One easy answer is that Trump’s campaign is a spectacle, that the outrageous behavior of him and his supporters rivets people’s attention, and that media organizations are just doing it for the clicks. But even if that’s true, it might explain why Trump voters would get disproportionate coverage, but not why Clinton voters get virtually no coverage. Besides, if these stories don’t exist, there’s no way to know how popular or interesting they’d be.
You also might argue that, since Clinton is the frontrunner, her voters are “the normal ones” and therefore uninteresting, whereas Trump represents a new current in American politics that deserves to be explored. But I couldn’t disagree more. There are genuinely interesting trends in who’s supporting her.
For example, there’s the gender gap. There’s always been one, but this year, it’s colossal. Women are flocking to the Clinton campaign (see FiveThirtyEight’s map of how big the landslide would be if only women voted), including defectors from traditionally Republican demographics like suburban white women. If this change lasts, it could herald a permanent realignment in American politics. Shouldn’t we be more interested in what female voters are thinking?
A second example: Hillary won the black vote by enormous margins, especially in the South, which largely explains her victory over Bernie Sanders. Why have black voters supported her so staunchly? Do they hold her in similar esteem to Barack Obama, and if so, how did she connect with them? Do they see her carrying on his legacy, or succeeding where he failed to bring change, or for different reasons entirely?
Here’s another one: Asian voters. They’re a small but critical part of the electorate in some swing states, and Hillary Clinton has an enormous 49-point lead among them. “Asian” is obviously an umbrella term that encompasses a broad range of diversity, so why is it that people from so many different cultural backgrounds are all inclined toward one candidate?
Compared to the landslide of Trump coverage, I’ve found only a scant few pieces profiling any Hillary supporters at all, and even fewer that attempt to answer these questions. Most of them are cases of the exception that proves the rule.
For example, the New Republic in March asked “Who Is the Hillary Voter?“, raising many of the same points I’ve made here. But if it’s revisited the question since then, I’ve been unable to find it.
More recently, there was a New York Times article that profiles some of Hillary’s… white male supporters. This feels like a deliberately spiteful gesture.
Lastly, I found an NPR article that acknowledges the coverage gap and suggests a reason for it, “Why Some Clinton Supporters Are Not ‘Really Ready To Go Public’“. It suggests that going public as a Hillary supporter draws fierce reactions from people who hate her, both on the left and on the right, and many of her voters are keeping their heads down just so they don’t have to deal with it.
However, the lack of coverage makes this a self-perpetuating problem. If little or nothing is written about who’s supporting Clinton, the people who do support her may all feel like they’re the only one, making each of them less likely to speak up. And when they’re harder to find, it’s even less likely that journalists will write about them. (It also feeds Trumpistas’ dangerous delusion that the election is rigged: “How could she be winning? I don’t know anyone who’s voting for her!”)
Even though the election is almost here, I’d like to do what I can to counter this trend. If you’re voting for Hillary Clinton in November, tell us why. What do you hope your vote will achieve?

Extracted data entries
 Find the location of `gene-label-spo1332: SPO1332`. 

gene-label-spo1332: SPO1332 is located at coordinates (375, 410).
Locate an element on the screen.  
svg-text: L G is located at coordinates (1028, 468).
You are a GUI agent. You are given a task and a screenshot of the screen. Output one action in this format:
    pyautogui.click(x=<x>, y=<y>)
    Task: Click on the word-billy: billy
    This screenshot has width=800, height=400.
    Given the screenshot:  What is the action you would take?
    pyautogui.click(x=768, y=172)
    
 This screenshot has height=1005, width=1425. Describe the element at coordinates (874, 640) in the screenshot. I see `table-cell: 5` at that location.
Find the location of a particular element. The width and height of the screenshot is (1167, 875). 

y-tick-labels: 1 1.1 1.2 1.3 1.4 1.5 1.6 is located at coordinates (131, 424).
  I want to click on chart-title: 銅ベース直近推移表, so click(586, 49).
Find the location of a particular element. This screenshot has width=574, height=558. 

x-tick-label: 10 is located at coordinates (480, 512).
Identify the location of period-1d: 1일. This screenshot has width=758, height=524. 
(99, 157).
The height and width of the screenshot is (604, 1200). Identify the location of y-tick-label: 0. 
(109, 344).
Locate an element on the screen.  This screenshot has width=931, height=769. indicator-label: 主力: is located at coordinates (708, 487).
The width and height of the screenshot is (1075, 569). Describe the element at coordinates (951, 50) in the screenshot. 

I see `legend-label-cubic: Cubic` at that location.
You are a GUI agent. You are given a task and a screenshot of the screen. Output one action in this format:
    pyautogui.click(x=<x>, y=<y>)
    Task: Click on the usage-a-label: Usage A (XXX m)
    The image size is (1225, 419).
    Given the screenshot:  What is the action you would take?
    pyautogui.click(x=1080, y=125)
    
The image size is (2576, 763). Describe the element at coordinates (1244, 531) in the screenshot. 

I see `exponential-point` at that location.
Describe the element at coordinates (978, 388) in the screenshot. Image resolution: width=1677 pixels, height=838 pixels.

## [THINGS TO DO]
- 1) Answer these questions using the essay on election coverage.
(a) How large a lead does Hillary Clinton have among Asian voters?
(b) Which publication asked "Who Is the Hillary Voter?", and in what month?
(c) According to the NPR article, why are many Clinton voters keeping their heads down?
- 2) Summarize the essay on election coverage in two sentences.

## [ANSWERS TO THE PROBLEMS]
- 1)
(a) She has a 49-point lead.
(b) The New Republic asked it in March.
(c) Going public as a Hillary supporter draws fierce reactions from people who hate her, on both the left and the right, and they don't want to deal with it.

- 2) The writer argues that media coverage gives Trump voters disproportionate attention while Clinton voters get virtually none, even though her support shows genuinely interesting trends such as a colossal gender gap and large margins among black and Asian voters. Because the few pieces on her supporters rarely address these questions and the lack of coverage makes her voters less likely to speak up, the writer asks Clinton voters to say why they are voting for her.